• WHAT YOU WILL DO:
a) In the listing, from the line with "Given: Click the 300 emerald quantity pill" to the line with "The image size is (1277, 711).", change "emerald" to "crimson" and give those lines again with nothing else altered.
b) Write what comes next in the piece on the Twins' lineup struggles, starting after its last sentence.

• SOURCE EXCERPT:
Manager Rocco Baldelli has admitted as much.

The starting pitching is the only thing barely holding the Twins onto a top spot in the AL Central -- which isn't a great metric for success. My concern at the beginning of the season was the Twins had no true offensive identity.

Unfortunately the prophecy of this statement is beginning to manifest.

Things started to move back in the right direction with a series win over the Red Sox, but it's still time to consider addition by subtraction with the Twins.

The Max Kepler saga has likely played itself out. The power production has dipped to a point that doesn't justify the low average and OBP. His contract expires at the end of the season with a $1 million buy out. At this point he's a glaring hole in the line up. He has to get going or his days will be numbered -- more than it already seems they are. Perhaps the Twins brass has seen enough of the 4-3 putouts?


Following closely behind Kepler is Christian Vazquez. Vazquez was signed as veteran insurance. His production at the plate has been insignificant. He brings a veteran presence, but with a .220 average and an OBP under .300 is he giving anything to the club offensively?

• SUPPLIED ENTRIES:
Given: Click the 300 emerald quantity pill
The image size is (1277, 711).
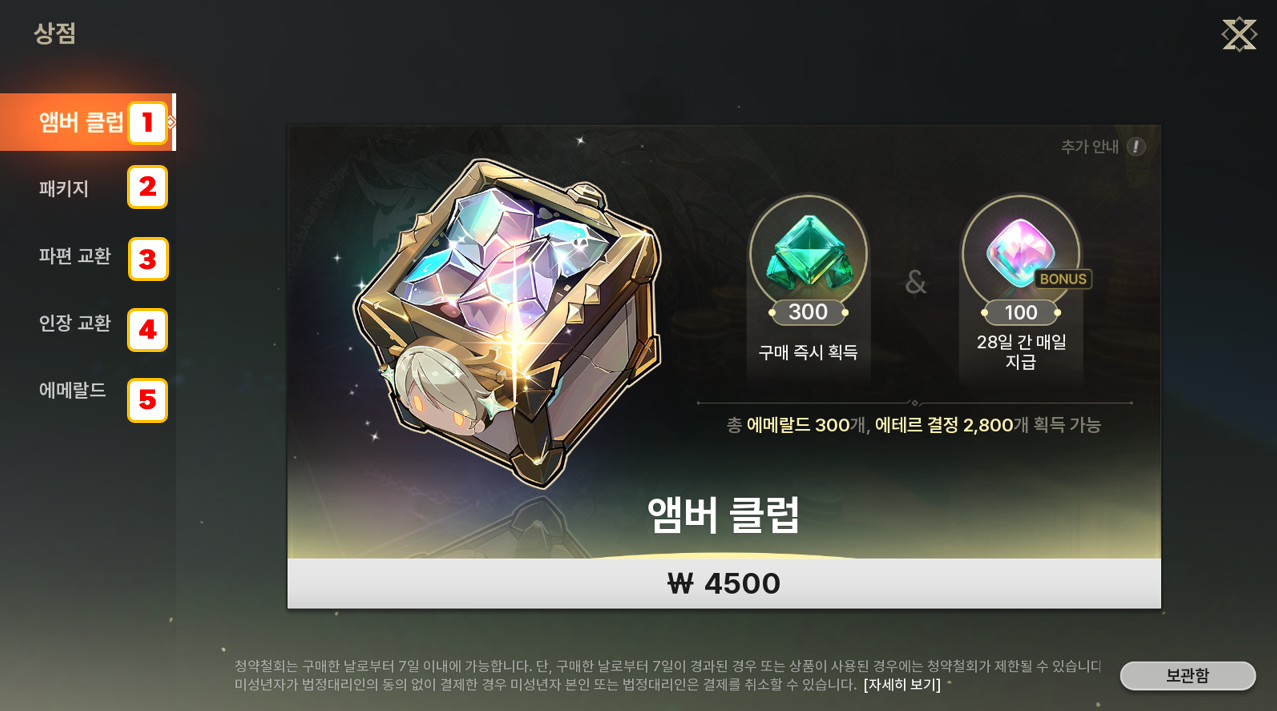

---

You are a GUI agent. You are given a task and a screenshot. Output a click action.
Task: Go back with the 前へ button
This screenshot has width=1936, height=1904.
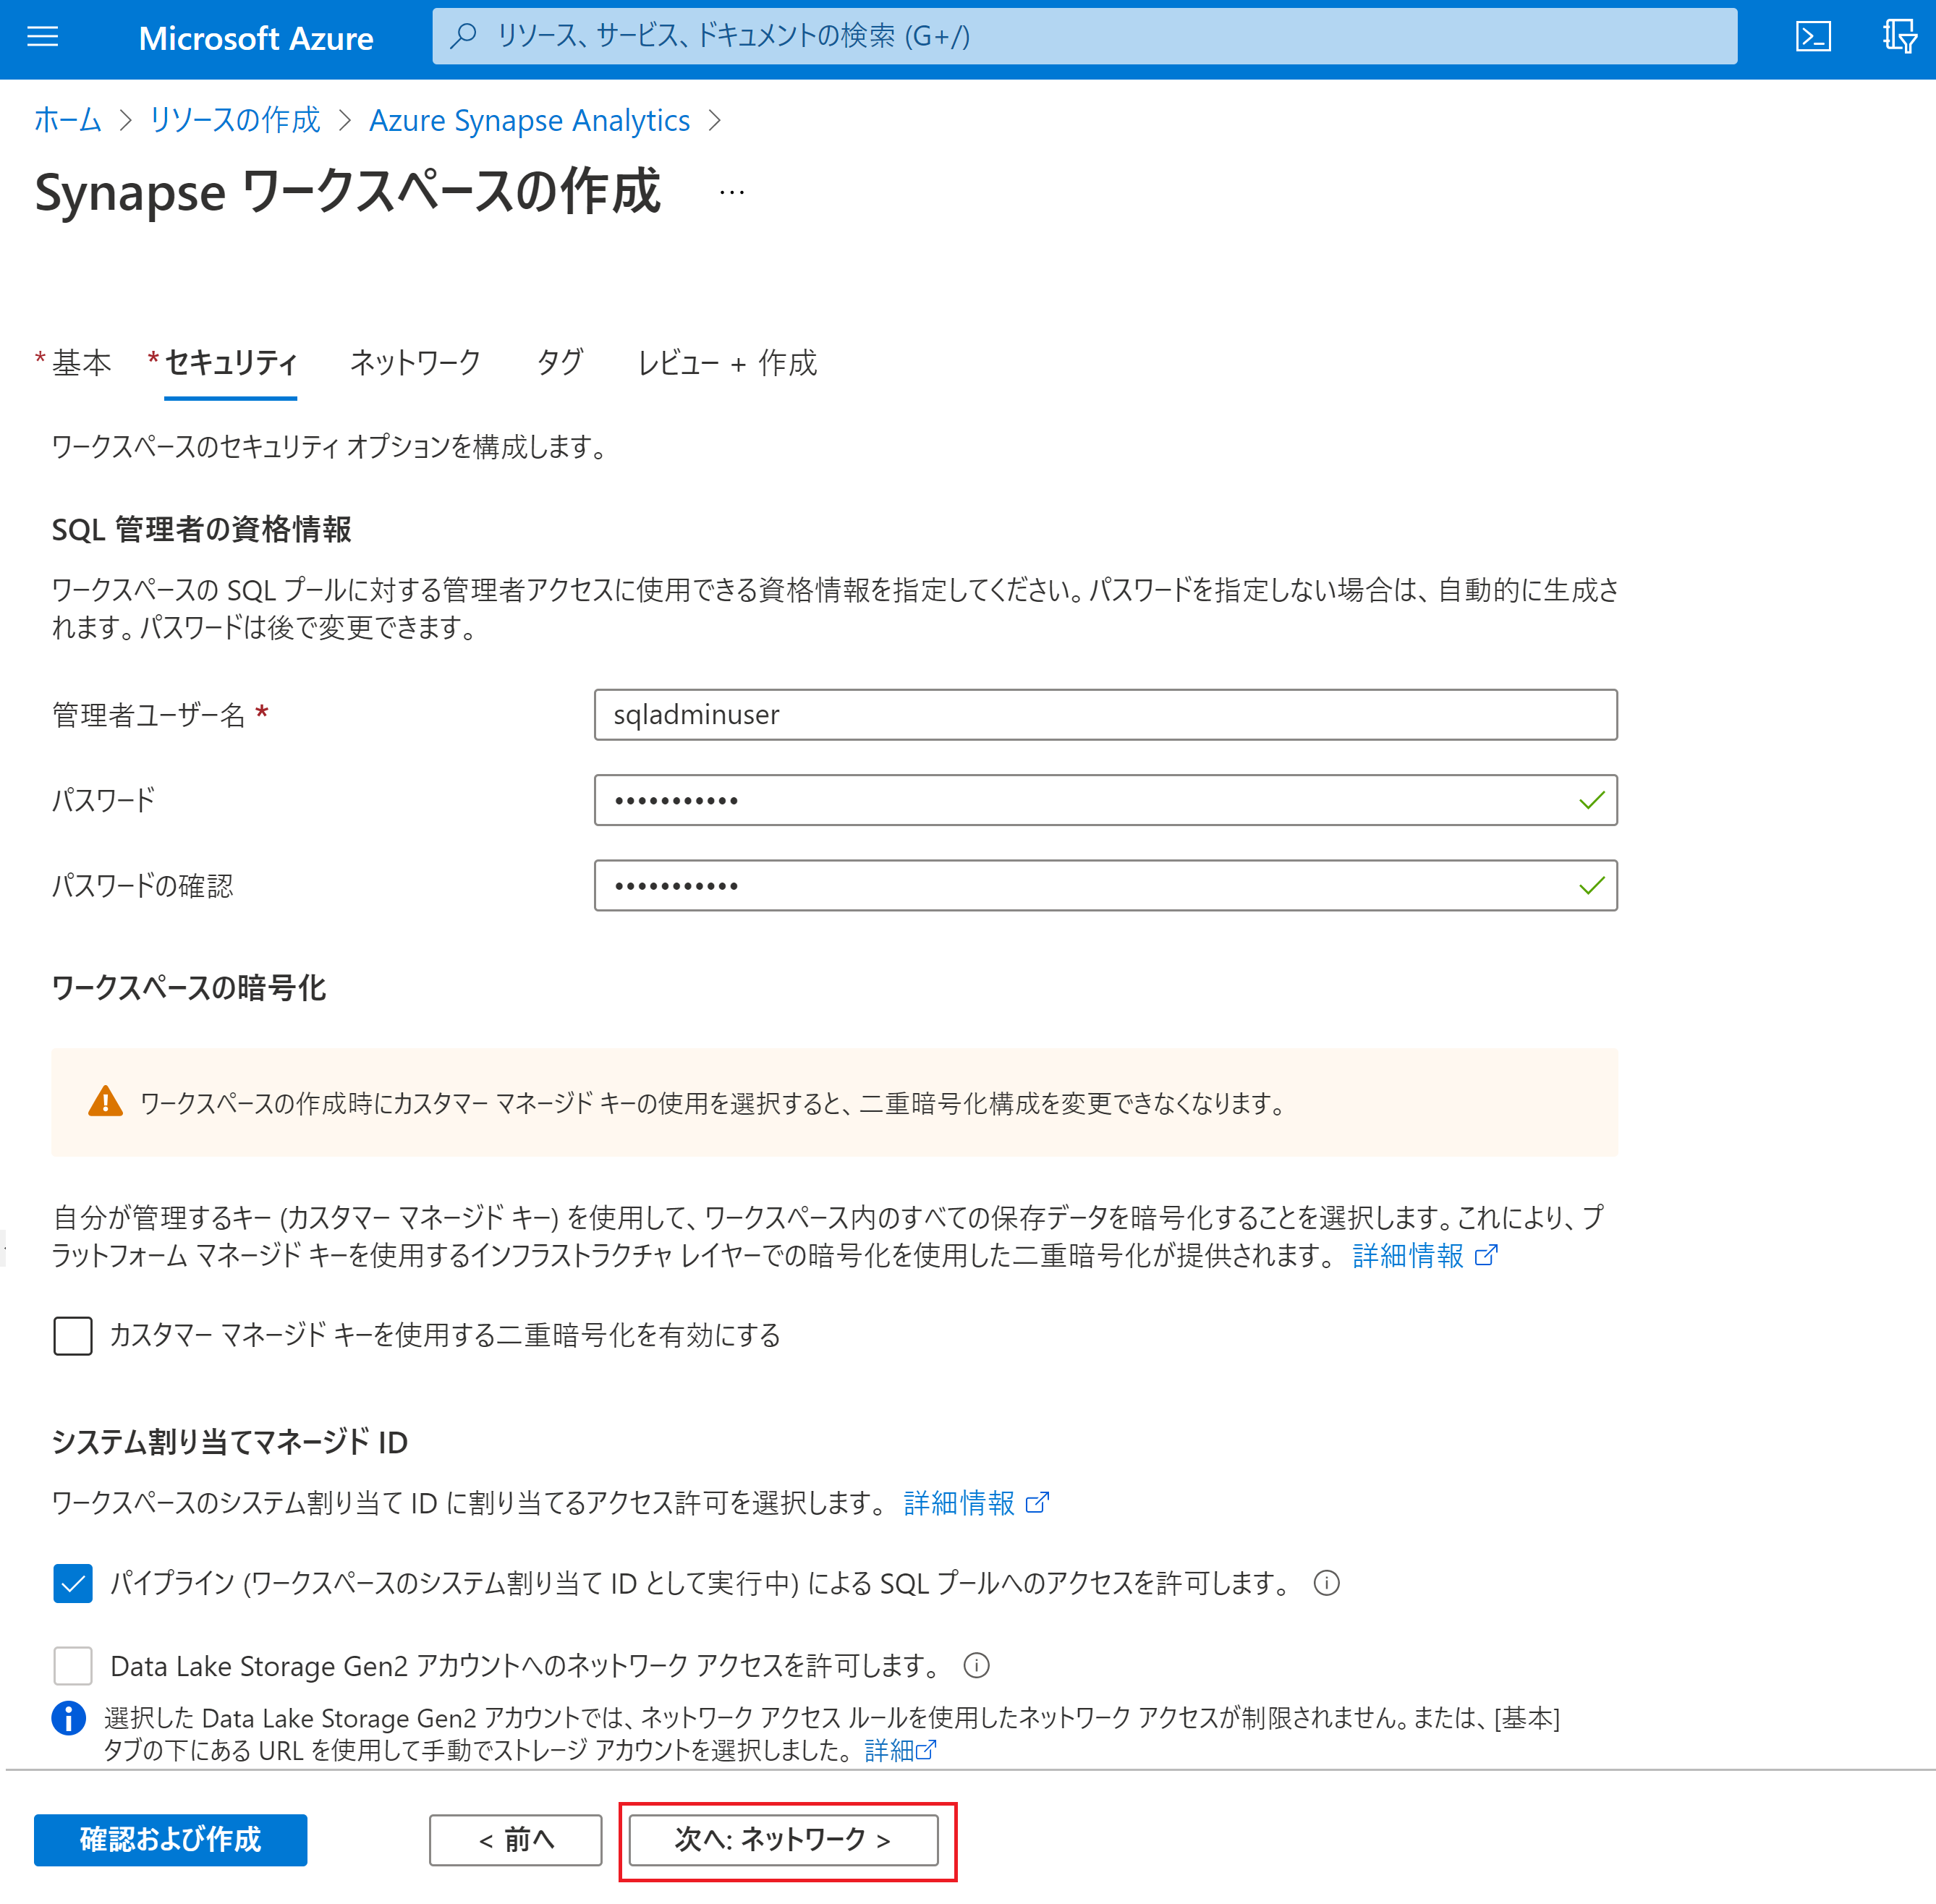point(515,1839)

• ANSWERS PROVIDED:
a)
Given: Click the 300 crimson quantity pill
The image size is (1277, 711).

b)
With comparable and likely better options available in Matt Wallner in the outfield and Chris Williams at catcher amongst others available. Kepler's and Vazquez's time in a Twins uniform seems limited. The ? we're all asking is now the time to cut ties or wait til season end.

Joey Gallo is a curious case. He's basically come as advertised with hitting for power, but extremely strike out prone while hitting for very low average, currently .192. He's tied to the Twins until the end of the season with his $11 million salary. With he and Kepler being clones of each other do we need "strike out twins" in the Twins line up? Is Christian Vazquez worth keeping around?

The Twins simply have to get an offensive identity going before it's too late to form one that matters. They're not really a home run hitting team, though they try to be. They don't hit for enough average to be considered a small ball team.

For a team searching for runs some changes may have to take place.